-- START OF Text segment --

This is a first part of the big article (here is the second part) and it is organized as follows: first, we’ll talk about general approach and then we’ll consider implementations:

  1. State the problem and compare CR with the primary/backup approach.
  2. CR — basic approach.
  3. CR — apportioned queries.
  4. FAWN: a Fast Array of Wimpy Nodes.

1. Introduction

1.1 The problem

Let’s imagine that we want to design a very simple key-value storage system. The storage should have minimalistic interface:

  • write(key, object) : save/update key’s value.
  • read(key) : return key’s value.

We also know that the size of the dataset is relatively small — it fits entirely in one server (so we don’t need to think about sharding) and we expect a quite high amount of read/write queries.

Our goal is to design such a storage system which is able to cope with the high amount of queries (high throughput, HT), which satisfies high availability, HA criteria and which has strong consistency, SC.

Many system sacrifice SC to HA + HT because it is a very complex task to satisfy all three conditions. Amazon Dynamo was a great success in such systems and has given a boost for Dynamo-style DBs like Cassandra, Riak, Voldemort, etc.

1.2 Primary/Backup

P/B is the most popular approach to our problem. P/B has one primary server, N backup servers.

One of the P/B approaches is shown on the image above — it is when primary waits for the ACK from all backups before sending ACK to the client. There are many other variations of P/B setup:

  • Primary does total ordering over all write requests.
  • Primary sends ACK to the client as soon as one of the backups sent ACK.
  • Sloppy quorums and hinted handoffs.
  • Etc

A separate, stable process is needed to monitor cluster status and to provide cluster configuration. In case of a failure of the primary node the process initiates new elections, also the process decides what to do in case of a split brain. Basing on the requirements the process can be partially implemented as a part of the replication algorithm or as an additional tool (like zookeeper).

-- END OF Text segment --
-- START OF Collected material --

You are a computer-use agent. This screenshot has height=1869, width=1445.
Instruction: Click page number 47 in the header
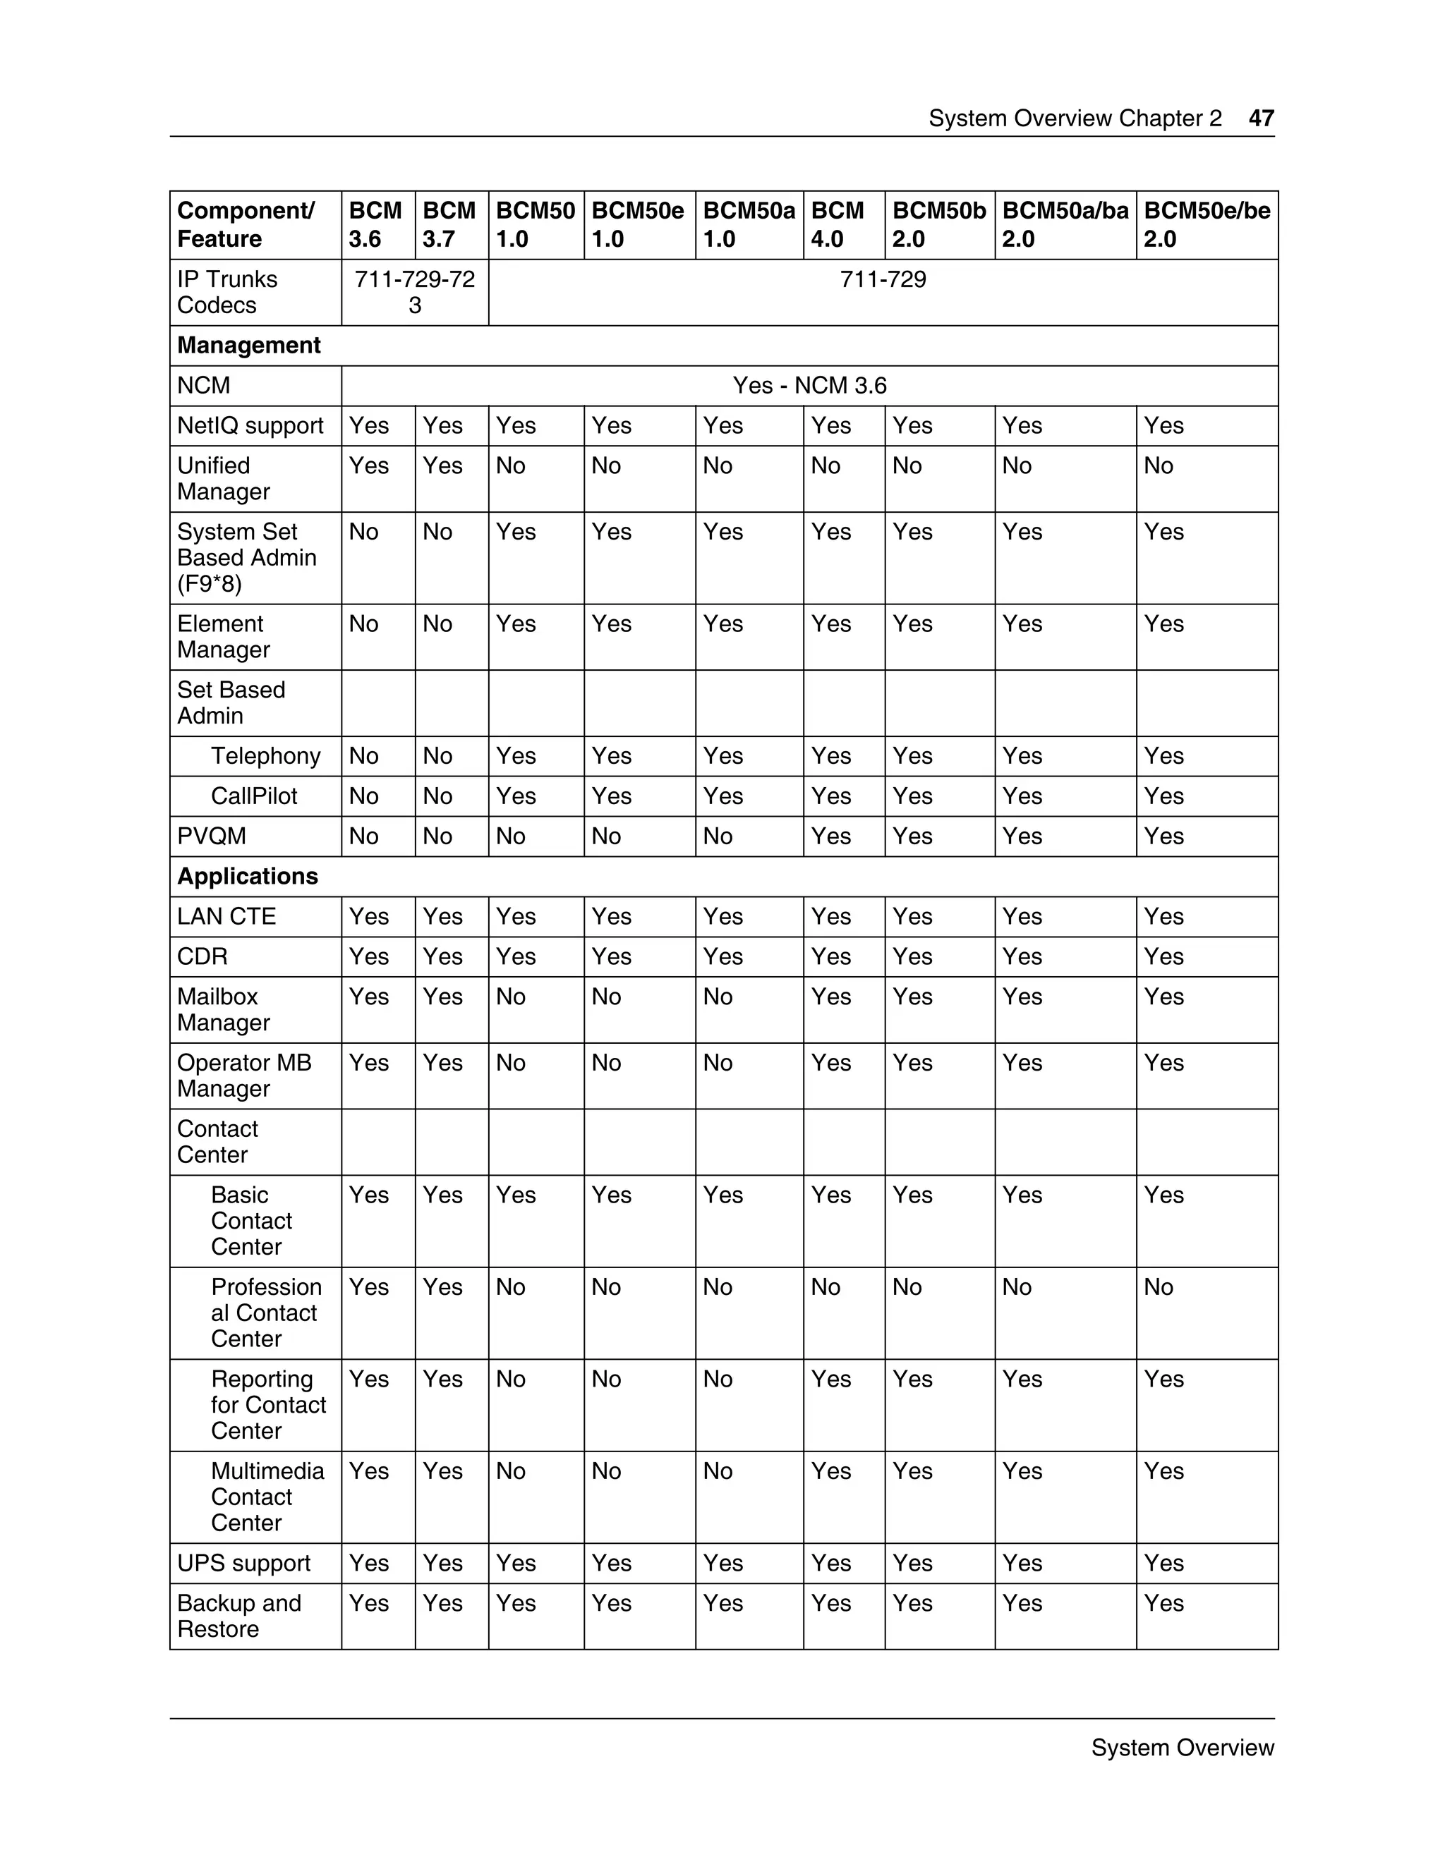click(1261, 118)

-- END OF Collected material --

- [Problem to solve]: Reproduce the passage of the key-value storage article from "Our goal is" to "Riak, Voldemort, etc.", unchanged.

- [Correct answer]:
Our goal is to design such a storage system which is able to cope with the high amount of queries (high throughput, HT), which satisfies high availability, HA criteria and which has strong consistency, SC.

Many system sacrifice SC to HA + HT because it is a very complex task to satisfy all three conditions. Amazon Dynamo was a great success in such systems and has given a boost for Dynamo-style DBs like Cassandra, Riak, Voldemort, etc.